“What’s the matter with him?”

“He is marooned,” said Von Holtz. Again he licked his lips. “He is marooned, Herr Reames, and you alone—”

“Marooned?” said Tommy more skeptically still. “In the middle of New York State? And I alone can help him? You sound more and more as if you were playing a rather elaborate and not very funny practical joke. I’ve driven sixty miles to get here. What is the joke, anyhow?”

Von Holtz said despairingly:

“But it is true, Herr Reames! He is marooned. He has changed his coordinates. It was an experiment. He is marooned in the fifth dimension!”
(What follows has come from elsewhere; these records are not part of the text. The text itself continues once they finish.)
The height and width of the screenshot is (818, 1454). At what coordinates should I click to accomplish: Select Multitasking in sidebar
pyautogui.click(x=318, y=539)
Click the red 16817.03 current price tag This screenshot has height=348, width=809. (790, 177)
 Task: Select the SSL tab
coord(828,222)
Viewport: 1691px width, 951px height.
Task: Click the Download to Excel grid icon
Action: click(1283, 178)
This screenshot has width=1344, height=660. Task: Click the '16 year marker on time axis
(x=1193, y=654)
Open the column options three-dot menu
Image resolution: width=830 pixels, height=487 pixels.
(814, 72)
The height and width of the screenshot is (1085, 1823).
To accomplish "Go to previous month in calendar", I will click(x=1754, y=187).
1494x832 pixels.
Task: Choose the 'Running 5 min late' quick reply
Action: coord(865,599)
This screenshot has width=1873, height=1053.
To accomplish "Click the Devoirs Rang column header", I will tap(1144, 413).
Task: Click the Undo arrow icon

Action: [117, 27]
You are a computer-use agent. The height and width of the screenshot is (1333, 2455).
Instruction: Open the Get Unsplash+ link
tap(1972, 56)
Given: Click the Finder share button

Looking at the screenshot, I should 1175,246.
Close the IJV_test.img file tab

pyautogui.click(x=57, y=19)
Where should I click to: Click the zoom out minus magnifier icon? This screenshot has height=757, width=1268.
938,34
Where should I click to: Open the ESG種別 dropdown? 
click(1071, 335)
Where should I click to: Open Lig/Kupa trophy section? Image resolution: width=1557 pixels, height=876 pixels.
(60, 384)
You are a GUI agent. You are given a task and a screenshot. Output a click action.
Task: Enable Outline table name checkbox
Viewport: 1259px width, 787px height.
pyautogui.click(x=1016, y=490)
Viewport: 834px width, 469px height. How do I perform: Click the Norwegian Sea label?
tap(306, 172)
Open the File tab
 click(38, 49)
There was dead silence. Tommy Reames stared blankly. Then his gorge rose. He had taken an instinctive dislike to this lean young man, anyhow. So he stared at him, and grew very angry, and would undoubtedly have gotten into his car and turned it about and driven it away again if it had been in any shape to run. But it wasn’t. One tire was flat, and the last ruddy drops from the radiator were dripping slowly on the grass. So he pulled out a cigarette case and lighted a cigarette and said sardonically:

“The fifth dimension? That seems rather extreme. Most of us get along very well with three dimensions. Four seems luxurious. Why pick on the fifth?”

Von Holtz grew pale with anger in his turn. He waved his arms, stopped, and said with stiff formality:

“If the Herr Reames will follow me into the laboratory I will show him Professor Denham and convince him of the Herr Professor’s extreme danger.”